In the next lesson, we will build on this understanding by mapping feedback and control loops. That is where you see whether the system can regulate itself or whether regulation is being assumed without a mechanism.

Lesson Summary

Systems operate by processing inputs to perform functions and produce outputs. Evaluating biological explanations effectively requires a clear identification and understanding of three key elements: inputs, outputs, and dependencies.

Inputs are essential substances or conditions needed for the system to function. In biology, these often include:

• Energy sources
• Raw materials
• Environmental factors (e.g., temperature, pH)
• Timing signals
• In laboratory contexts, also purified reagents, pre-built components, controlled cycles, and human-controlled condition selections

If removing any element causes the system to stop working, that element is an input or a dependency, regardless of whether it seems natural or artificial.

Outputs are the measurable results or products the system generates. These need to be clearly defined and quantifiable to allow independent verification. Examples include:

• Specific RNA strands of defined length and properties under certain conditions
• Behavioral responses
• System-level performance metrics

Vague statements such as “forms something like RNA” do not qualify as outputs.

Dependencies are conditions or supporting mechanisms the system needs to maintain function, even if not explicitly labeled as inputs.

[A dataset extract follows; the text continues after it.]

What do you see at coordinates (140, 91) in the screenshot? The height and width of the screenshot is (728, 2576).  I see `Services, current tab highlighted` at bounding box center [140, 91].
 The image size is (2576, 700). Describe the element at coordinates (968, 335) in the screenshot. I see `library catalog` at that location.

Examples include:

• Stable temperature
• Repeated wet-dry cycles
• Narrow pH range
• Isolation from interference
• Error-correction mechanisms

Such dependencies often carry costs in terms of maintenance and enforcement and must be documented as part of the system’s requirements.

Recognizing dependencies guards against overstated claims like “self-organization” when the system actually requires external support (e.g. tight temperature control, purified reagents, human intervention). This clarifies what claims realistically mean.

Three key questions for evaluation:

• What goes in? List all required inputs including energy, materials, and conditions.
• What comes out? Define the outputs in clear, measurable terms.
• What must be true for outputs to continue? Identify dependencies and frame them as explicit requirements.

This approach allows fair comparison of alternative theories by examining hidden dependencies, control explanations, and operational realism. It focuses on tracking system requirements rather than philosophical debate.

Additionally, be alert to “outsourced functions”, where key processes occur outside the system’s boundaries, such as:

• Selection imposed by experimenters rather than emerging internally
• Cycles enforced by laboratory protocols instead of natural environment
• Information supplied by designed sequences instead of system-generated

These are boundary realities, not accusations.

In practice, audits should always include a documented list of inputs, outputs, and dependencies. If these cannot be clearly stated, it indicates incomplete understanding of the claim.

The next lesson will build on this foundation by exploring feedback and control loops, revealing whether the system regulates itself or if regulation is assumed without mechanisms.